_STUDY MATERIAL:_

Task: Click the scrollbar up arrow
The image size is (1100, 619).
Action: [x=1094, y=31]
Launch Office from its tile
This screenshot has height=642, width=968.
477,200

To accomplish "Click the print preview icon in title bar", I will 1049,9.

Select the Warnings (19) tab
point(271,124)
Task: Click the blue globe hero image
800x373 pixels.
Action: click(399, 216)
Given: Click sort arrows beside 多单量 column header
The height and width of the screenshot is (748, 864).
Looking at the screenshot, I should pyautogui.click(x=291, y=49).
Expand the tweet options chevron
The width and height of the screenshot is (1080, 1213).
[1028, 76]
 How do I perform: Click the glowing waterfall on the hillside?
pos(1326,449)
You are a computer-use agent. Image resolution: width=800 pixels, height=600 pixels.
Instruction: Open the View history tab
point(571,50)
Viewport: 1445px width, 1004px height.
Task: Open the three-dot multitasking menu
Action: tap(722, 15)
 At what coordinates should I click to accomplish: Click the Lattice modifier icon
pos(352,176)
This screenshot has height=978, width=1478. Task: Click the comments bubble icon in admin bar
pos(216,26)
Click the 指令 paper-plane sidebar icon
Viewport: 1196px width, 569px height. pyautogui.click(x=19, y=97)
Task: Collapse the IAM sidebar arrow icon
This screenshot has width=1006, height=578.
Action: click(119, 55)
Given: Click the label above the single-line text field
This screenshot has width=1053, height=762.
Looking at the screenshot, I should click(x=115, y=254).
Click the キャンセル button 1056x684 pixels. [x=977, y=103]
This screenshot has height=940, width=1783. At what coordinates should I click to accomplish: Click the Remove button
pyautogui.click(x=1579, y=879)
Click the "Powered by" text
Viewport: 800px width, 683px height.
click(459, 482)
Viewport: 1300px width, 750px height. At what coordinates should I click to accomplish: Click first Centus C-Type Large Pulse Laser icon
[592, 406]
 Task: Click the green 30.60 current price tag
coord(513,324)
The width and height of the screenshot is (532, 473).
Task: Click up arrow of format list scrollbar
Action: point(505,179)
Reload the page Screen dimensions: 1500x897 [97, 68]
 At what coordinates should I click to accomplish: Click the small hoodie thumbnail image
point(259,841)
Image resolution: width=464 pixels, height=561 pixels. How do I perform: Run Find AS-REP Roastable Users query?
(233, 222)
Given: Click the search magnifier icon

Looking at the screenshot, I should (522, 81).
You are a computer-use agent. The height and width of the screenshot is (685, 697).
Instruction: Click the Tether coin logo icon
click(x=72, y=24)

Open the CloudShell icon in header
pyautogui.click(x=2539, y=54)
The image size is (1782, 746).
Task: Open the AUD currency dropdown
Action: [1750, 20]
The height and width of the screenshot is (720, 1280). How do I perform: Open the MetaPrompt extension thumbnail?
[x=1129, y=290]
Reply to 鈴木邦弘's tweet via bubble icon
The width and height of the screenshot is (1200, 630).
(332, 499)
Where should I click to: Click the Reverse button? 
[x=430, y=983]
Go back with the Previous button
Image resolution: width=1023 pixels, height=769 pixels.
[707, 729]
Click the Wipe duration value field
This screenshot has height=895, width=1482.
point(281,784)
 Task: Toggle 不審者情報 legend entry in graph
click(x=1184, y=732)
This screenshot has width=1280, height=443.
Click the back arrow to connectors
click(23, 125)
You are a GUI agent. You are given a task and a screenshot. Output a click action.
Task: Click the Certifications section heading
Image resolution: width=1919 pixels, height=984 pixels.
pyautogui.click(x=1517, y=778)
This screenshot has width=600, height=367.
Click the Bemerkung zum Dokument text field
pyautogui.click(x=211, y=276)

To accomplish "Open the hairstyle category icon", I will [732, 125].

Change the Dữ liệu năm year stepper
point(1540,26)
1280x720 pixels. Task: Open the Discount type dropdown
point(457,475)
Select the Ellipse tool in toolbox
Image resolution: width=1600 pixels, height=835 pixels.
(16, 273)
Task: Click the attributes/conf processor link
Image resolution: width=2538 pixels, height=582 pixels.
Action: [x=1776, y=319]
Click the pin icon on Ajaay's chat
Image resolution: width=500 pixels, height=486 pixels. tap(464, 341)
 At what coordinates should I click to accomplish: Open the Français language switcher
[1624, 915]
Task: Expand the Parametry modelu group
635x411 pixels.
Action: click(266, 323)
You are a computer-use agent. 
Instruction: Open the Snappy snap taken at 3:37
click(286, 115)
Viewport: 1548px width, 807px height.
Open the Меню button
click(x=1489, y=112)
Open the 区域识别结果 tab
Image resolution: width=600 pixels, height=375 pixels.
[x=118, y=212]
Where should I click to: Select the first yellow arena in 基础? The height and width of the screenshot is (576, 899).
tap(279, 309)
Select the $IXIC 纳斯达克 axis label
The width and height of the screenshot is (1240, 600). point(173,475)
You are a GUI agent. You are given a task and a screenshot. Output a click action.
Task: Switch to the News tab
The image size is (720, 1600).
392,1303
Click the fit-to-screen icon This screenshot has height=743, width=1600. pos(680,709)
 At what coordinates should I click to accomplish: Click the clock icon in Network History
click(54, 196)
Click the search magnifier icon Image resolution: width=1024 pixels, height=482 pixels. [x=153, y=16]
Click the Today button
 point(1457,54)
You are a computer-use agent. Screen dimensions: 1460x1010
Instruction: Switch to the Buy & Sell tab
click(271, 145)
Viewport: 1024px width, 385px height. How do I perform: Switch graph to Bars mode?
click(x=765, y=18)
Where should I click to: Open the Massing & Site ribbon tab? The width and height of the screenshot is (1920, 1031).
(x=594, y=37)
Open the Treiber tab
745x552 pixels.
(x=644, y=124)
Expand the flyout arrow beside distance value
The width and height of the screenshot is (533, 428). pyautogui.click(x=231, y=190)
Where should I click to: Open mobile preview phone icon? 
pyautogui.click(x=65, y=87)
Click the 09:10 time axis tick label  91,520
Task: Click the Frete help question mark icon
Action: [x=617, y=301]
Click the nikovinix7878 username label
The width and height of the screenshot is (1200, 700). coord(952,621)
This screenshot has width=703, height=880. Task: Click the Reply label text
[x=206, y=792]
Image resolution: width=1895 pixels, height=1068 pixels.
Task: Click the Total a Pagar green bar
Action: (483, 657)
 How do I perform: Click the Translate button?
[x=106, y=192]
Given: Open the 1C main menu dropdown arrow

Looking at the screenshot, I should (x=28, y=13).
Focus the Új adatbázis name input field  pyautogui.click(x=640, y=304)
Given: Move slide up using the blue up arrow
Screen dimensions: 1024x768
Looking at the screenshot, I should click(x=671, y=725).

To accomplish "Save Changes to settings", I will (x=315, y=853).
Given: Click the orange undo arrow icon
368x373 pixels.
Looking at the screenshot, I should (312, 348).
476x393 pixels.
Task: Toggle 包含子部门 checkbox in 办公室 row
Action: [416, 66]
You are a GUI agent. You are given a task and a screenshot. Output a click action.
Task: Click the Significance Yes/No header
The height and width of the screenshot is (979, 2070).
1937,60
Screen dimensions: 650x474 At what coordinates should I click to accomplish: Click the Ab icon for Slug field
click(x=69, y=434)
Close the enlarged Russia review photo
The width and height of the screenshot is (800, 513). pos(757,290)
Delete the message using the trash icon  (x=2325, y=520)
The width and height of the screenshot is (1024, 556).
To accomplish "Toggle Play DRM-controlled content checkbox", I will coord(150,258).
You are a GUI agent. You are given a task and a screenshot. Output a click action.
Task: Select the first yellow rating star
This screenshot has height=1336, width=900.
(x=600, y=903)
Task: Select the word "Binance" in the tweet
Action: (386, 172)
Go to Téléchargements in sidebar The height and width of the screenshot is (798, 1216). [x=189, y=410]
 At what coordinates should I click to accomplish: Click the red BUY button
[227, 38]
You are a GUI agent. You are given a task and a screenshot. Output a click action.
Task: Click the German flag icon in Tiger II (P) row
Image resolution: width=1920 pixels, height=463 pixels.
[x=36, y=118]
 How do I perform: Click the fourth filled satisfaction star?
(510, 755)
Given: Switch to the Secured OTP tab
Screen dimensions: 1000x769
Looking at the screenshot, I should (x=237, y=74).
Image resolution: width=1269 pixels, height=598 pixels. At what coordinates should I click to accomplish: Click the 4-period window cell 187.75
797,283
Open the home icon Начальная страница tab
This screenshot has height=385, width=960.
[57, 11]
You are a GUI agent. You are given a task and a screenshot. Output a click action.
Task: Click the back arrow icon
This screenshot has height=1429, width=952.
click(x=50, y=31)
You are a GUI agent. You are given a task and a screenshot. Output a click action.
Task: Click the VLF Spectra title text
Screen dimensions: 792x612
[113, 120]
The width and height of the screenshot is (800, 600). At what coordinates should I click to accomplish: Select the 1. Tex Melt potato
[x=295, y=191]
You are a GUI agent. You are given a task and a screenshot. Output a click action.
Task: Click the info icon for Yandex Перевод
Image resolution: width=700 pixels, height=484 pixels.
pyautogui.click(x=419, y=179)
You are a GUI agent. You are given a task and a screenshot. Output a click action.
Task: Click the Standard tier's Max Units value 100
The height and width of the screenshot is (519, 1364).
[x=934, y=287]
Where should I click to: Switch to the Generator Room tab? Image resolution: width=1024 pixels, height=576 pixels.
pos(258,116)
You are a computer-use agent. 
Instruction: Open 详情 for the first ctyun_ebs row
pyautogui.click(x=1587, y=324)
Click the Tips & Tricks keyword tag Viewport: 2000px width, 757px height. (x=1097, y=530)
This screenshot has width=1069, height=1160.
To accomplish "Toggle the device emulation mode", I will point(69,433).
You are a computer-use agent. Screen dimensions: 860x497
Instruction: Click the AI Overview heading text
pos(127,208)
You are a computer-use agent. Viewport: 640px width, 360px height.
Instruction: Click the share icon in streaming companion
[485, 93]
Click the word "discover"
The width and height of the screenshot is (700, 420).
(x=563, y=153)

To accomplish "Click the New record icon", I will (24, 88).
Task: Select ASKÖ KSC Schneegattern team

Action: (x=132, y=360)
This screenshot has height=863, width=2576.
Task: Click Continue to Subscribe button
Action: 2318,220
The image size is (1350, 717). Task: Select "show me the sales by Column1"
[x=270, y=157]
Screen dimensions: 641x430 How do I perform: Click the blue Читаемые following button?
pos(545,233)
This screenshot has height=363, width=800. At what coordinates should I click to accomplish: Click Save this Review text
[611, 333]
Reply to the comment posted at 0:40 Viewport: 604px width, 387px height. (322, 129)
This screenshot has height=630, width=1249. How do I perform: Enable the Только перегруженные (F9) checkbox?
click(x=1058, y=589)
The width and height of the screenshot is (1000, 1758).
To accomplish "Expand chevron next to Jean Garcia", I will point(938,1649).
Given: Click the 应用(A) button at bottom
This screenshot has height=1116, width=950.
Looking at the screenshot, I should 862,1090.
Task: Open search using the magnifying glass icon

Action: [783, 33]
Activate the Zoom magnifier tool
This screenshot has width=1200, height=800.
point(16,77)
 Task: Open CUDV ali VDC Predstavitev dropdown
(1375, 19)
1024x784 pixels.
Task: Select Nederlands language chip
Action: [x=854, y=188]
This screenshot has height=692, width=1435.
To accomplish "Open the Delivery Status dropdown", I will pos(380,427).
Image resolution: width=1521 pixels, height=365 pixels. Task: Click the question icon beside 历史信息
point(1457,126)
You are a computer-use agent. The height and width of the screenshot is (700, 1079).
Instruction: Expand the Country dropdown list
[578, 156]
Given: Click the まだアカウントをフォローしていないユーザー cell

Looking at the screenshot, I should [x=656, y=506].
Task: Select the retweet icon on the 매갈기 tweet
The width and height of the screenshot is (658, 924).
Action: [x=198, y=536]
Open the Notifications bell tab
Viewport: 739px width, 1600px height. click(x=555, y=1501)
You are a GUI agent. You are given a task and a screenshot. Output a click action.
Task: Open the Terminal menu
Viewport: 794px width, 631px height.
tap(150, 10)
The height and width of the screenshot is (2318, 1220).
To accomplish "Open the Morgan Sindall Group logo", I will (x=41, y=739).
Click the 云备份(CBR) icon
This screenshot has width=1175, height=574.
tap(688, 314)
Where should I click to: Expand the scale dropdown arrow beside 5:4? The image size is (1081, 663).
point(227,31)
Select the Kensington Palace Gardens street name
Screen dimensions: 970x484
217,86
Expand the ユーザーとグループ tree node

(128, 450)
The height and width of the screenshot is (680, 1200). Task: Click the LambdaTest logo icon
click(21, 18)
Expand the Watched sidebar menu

_TASK PROMPT:_ Go through the material and tally every line where "title" appears. The number is the whole answer.

_EXERCISE SOLUTION:_ 2